O Brasil realiza eleições a cada dois anos, alternando entre municipais e gerais. Nas eleições municipais, são eleitos 5.569 prefeitos e vice-prefeitos e 58.414 vereadores. Já nas eleições gerais, são eleitos o presidente da República e seu vice, 27 governadores e vice-governadores, 81 senadores (alternadamente, sendo 27 ou um terço numa eleição e 54 ou dois terços na seguinte), 513 deputados federais e 1.059 deputados estaduais/distritais. Dessa forma, todos os titulares dos poderes Legislativo e Executivo são escolhidos pelo voto popular, em eleições periódicas, com sufrágio universal e secreto. O total de representantes eleitos é de 65.664, sendo 60.067 para cargos no Legislativo e 5.597 para o Executivo.

Para entender o resultado das eleições, é essencial compreender a complexidade do sistema eleitoral, especialmente no caso das eleições proporcionais (para vereadores e deputados), e analisar os fatores conjunturais que moldaram o cenário político, como os recursos de poder de cada partido.

O sistema eleitoral brasileiro divide-se em majoritário e proporcional. No sistema majoritário, utilizado para eleger o presidente da República, governadores, prefeitos e senadores (o único cargo do Legislativo eleito por esse sistema), o processo é simples: o mais votado vence. No entanto, no caso do Executivo em localidades com mais de 200 mil eleitores, se nenhum candidato atingir a maioria absoluta dos votos no primeiro turno, ocorre um segundo turno entre os dois mais votados.

Aldemario Araujo Castro

Já o sistema proporcional, utilizado na eleição aos cargos de deputados federais, estaduais/distritais e vereadores, é mais complexo. A conversão de votos em mandatos segue três critérios: 1) o primeiro critério requer o atingimento de 100% do quociente eleitoral[1] e, pelo menos, 10% dele pelas candidatas ou candidatos; 2) o segundo exige maior média e atingimento de 80% do quociente pelos partidos ou federações, além de 20% desse quociente pelas candidatas ou candidatos; 3) o terceiro critério, aplicável quando não houver mais partidos políticos ou federações que tenham alcançado votação de 80% do quociente eleitoral e que tenham em suas listas candidatas ou candidatos com votação mínima de 20% desse quociente, beneficia os candidatos e candidatas mais votados dos partidos ou federações que atingirem a maior média, conforme intepretação do STF (ADIs 7228, 7263 e 7325).

  •  O quociente eleitoral é calculado pela divisão do número de votos válidos (nominais e nas legendas) pelo número de vagas disponíveis para os cargos em disputa, desprezando-se a fração se igual ou inferior a meio. Cada quociente eleitoral atingido dá direito a uma vaga ao partido ou federação na casa legislativa.

Amostra de dados
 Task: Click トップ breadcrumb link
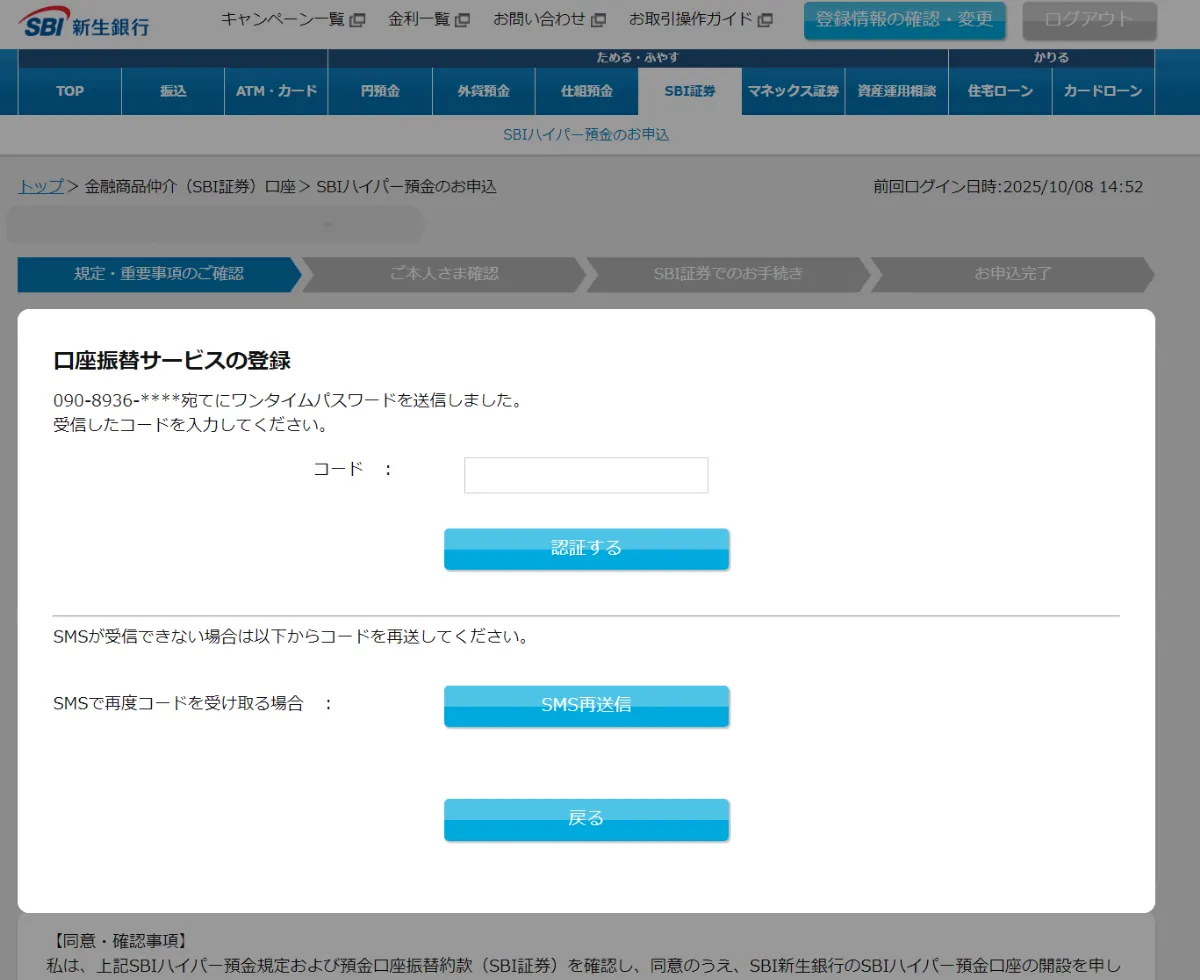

Instruções das tarefas
A. Transcreva, do texto sobre as eleições no Brasil, o trecho que começa com as palavras "Já o sistema" e termina com "7263 e 7325).".
B. Traduza para o inglês esta frase do texto sobre as eleições no Brasil: "O sistema eleitoral brasileiro divide-se em majoritário e proporcional."
C. Dê continuidade ao texto sobre as eleições no Brasil a partir do ponto em que ele termina.
O material não tem relação com o texto sobre as eleições no Brasil.

Lista de respostas
A.
Já o sistema proporcional, utilizado na eleição aos cargos de deputados federais, estaduais/distritais e vereadores, é mais complexo. A conversão de votos em mandatos segue três critérios: 1) o primeiro critério requer o atingimento de 100% do quociente eleitoral[1] e, pelo menos, 10% dele pelas candidatas ou candidatos; 2) o segundo exige maior média e atingimento de 80% do quociente pelos partidos ou federações, além de 20% desse quociente pelas candidatas ou candidatos; 3) o terceiro critério, aplicável quando não houver mais partidos políticos ou federações que tenham alcançado votação de 80% do quociente eleitoral e que tenham em suas listas candidatas ou candidatos com votação mínima de 20% desse quociente, beneficia os candidatos e candidatas mais votados dos partidos ou federações que atingirem a maior média, conforme intepretação do STF (ADIs 7228, 7263 e 7325).

B. The Brazilian electoral system is divided into majoritarian and proportional.

C.
Quanto aos fatores que influenciaram os resultados das urnas no pleito de 2024, destacam-se quatro eventos cruciais: 1) o expressivo volume de recursos disponíveis nos fundos partidários; 2) o aumento substancial do fundo eleitoral; 3) o uso do orçamento secreto e das emendas impositivas, incluindo as chamadas “emendas pix”; e 4) a suspensão temporária da rede social X (antigo Twitter) por decisão judicial, que coincidiu com o primeiro turno das eleições. Os três primeiros fatores beneficiaram principalmente os grandes e médios partidos, em especial os do Centrão e da direita, que detinham a maior parte desses recursos. Já a suspensão da rede social X prejudicou os partidos de direita e a oposição radical, uma vez que essa plataforma era seu principal meio para divulgar notícias falsas e ações de desinformação contra os demais partidos, em geral, e à esquerda, em particular.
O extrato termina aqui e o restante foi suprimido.